• **Text passage**
►

As we grapple with what might change in the wake of covid-19 and unrest
across the country, the case of the French Revolution of 1789 reminds us
of the contested nature of social change. Revolutions do not necessarily
erupt at the moment when people are most oppressed. Rather, revolutions
have more often been the result of “rising expectations.” Periods of
progress followed by crushed hopes can be especially dangerous, leading
to rage and violence.
Alexis de Tocqueville was one of the first political theorists to
highlight what he viewed as a curious paradox: the French Revolution
erupted not when the nation was in the throes of decline, such as during
the War of the Spanish Succession (1701—1714) in the later years of the
reign of Louis XIV, but rather, at a time of relative prosperity in
France. In his words, “A study of comparative statistics makes it clear
that in none of the decades immediately following the Revolution did our
national prosperity make such rapid forward strides as in the two
preceding it.”

◄

• **Data provided**
►

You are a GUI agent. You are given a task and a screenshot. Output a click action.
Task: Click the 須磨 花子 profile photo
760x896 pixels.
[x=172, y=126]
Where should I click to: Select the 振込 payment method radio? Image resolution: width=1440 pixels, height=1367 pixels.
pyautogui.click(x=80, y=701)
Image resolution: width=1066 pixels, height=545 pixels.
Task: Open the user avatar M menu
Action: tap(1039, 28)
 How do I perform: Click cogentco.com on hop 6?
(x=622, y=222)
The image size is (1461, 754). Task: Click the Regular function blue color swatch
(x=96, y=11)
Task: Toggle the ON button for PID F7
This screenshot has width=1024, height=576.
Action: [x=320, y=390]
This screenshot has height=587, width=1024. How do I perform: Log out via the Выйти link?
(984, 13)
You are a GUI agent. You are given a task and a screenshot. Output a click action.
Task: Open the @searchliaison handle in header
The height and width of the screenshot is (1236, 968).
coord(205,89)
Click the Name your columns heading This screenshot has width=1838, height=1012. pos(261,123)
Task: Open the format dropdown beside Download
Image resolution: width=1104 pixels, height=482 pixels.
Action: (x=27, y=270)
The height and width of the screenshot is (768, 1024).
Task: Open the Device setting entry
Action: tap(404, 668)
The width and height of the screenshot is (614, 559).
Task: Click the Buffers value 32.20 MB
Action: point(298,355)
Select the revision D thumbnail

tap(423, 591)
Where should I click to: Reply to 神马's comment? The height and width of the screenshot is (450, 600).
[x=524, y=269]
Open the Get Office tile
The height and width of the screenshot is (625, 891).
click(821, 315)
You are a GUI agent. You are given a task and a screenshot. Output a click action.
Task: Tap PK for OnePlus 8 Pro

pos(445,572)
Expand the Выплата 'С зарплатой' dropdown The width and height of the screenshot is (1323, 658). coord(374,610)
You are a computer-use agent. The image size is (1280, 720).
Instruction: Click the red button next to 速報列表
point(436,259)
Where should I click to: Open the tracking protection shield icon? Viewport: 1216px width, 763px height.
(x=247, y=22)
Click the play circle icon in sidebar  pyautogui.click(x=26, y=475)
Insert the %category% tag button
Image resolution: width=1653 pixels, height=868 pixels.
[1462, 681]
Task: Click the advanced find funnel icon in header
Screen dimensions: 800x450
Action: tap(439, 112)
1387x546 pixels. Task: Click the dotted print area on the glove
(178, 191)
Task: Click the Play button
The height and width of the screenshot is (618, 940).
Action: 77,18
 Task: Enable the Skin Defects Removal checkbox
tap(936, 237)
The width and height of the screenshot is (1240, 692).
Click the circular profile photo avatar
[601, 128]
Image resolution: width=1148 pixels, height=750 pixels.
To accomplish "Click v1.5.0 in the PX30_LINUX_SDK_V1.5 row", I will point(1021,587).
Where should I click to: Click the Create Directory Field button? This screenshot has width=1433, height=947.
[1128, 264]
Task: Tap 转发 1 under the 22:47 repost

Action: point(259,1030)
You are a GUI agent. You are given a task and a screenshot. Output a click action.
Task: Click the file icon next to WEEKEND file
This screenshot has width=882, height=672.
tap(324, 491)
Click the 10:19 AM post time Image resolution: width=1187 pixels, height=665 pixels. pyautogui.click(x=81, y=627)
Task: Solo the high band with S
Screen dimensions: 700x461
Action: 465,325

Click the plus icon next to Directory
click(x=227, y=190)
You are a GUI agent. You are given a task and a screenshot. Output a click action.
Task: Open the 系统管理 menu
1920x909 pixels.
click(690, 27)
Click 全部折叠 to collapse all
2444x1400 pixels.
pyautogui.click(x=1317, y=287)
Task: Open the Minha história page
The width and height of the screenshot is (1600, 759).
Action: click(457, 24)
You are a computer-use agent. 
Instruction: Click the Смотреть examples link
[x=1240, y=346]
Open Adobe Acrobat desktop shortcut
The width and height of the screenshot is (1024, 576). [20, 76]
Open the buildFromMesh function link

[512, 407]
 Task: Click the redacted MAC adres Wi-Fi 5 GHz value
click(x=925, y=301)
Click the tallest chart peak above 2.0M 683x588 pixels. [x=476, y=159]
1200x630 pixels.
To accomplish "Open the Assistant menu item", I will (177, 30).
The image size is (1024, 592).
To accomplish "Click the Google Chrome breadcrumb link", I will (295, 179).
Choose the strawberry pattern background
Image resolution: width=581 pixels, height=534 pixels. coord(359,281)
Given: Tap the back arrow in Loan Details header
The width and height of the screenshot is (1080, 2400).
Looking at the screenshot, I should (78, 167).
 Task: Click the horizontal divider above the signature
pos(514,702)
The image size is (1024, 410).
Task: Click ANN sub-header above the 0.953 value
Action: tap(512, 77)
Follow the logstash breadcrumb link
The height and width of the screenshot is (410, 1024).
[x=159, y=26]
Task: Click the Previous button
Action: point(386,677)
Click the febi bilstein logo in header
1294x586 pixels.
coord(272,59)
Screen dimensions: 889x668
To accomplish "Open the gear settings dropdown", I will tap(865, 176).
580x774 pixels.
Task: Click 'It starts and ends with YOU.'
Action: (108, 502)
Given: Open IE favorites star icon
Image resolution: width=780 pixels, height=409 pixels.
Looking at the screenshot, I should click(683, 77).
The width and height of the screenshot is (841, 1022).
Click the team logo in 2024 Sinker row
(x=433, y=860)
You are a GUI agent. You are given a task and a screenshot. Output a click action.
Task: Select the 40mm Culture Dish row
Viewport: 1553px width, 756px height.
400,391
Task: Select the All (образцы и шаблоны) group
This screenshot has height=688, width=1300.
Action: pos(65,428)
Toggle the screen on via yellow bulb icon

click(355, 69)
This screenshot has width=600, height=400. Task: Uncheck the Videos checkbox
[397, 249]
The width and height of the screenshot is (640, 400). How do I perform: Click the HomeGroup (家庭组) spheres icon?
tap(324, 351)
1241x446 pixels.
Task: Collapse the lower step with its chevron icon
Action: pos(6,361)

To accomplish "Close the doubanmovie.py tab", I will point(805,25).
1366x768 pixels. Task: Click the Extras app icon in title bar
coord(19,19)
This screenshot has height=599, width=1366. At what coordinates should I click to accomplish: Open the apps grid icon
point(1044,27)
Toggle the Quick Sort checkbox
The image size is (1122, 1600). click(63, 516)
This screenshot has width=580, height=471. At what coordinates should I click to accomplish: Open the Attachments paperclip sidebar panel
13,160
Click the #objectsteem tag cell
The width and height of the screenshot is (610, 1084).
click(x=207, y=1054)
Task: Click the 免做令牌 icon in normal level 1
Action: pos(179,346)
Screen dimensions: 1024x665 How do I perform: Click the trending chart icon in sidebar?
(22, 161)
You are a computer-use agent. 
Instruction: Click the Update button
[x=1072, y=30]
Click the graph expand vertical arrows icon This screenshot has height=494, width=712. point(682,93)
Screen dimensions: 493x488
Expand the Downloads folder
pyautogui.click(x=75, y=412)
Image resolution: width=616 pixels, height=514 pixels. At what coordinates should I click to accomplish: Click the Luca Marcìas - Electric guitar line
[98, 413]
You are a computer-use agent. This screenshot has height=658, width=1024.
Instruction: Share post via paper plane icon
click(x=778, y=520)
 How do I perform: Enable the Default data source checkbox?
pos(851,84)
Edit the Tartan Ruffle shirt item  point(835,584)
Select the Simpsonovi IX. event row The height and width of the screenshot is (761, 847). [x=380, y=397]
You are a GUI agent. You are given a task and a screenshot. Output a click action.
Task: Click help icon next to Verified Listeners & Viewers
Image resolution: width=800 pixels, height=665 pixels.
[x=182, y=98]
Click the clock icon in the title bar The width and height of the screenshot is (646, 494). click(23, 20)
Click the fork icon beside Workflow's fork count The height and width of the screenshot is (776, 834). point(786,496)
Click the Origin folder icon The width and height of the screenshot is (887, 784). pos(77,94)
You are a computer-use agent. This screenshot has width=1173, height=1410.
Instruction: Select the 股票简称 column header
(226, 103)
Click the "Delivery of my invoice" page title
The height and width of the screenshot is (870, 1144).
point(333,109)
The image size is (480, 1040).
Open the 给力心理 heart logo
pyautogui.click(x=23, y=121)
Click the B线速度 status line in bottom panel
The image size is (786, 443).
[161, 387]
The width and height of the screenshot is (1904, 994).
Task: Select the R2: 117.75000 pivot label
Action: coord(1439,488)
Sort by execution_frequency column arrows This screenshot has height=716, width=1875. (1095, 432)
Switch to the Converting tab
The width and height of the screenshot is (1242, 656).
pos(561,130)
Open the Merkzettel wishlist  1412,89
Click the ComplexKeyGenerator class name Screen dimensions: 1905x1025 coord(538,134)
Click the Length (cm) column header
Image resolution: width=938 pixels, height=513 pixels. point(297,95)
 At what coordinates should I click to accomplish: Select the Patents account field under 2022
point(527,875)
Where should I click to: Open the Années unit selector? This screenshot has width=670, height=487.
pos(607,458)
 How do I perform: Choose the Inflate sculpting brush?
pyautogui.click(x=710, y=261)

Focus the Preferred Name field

◄

• **What you need to do**
Transcribe the passage on the French Revolution from "As we grapple" up to and including "rage and violence.".

• **Task answer**
As we grapple with what might change in the wake of covid-19 and unrest
across the country, the case of the French Revolution of 1789 reminds us
of the contested nature of social change. Revolutions do not necessarily
erupt at the moment when people are most oppressed. Rather, revolutions
have more often been the result of “rising expectations.” Periods of
progress followed by crushed hopes can be especially dangerous, leading
to rage and violence.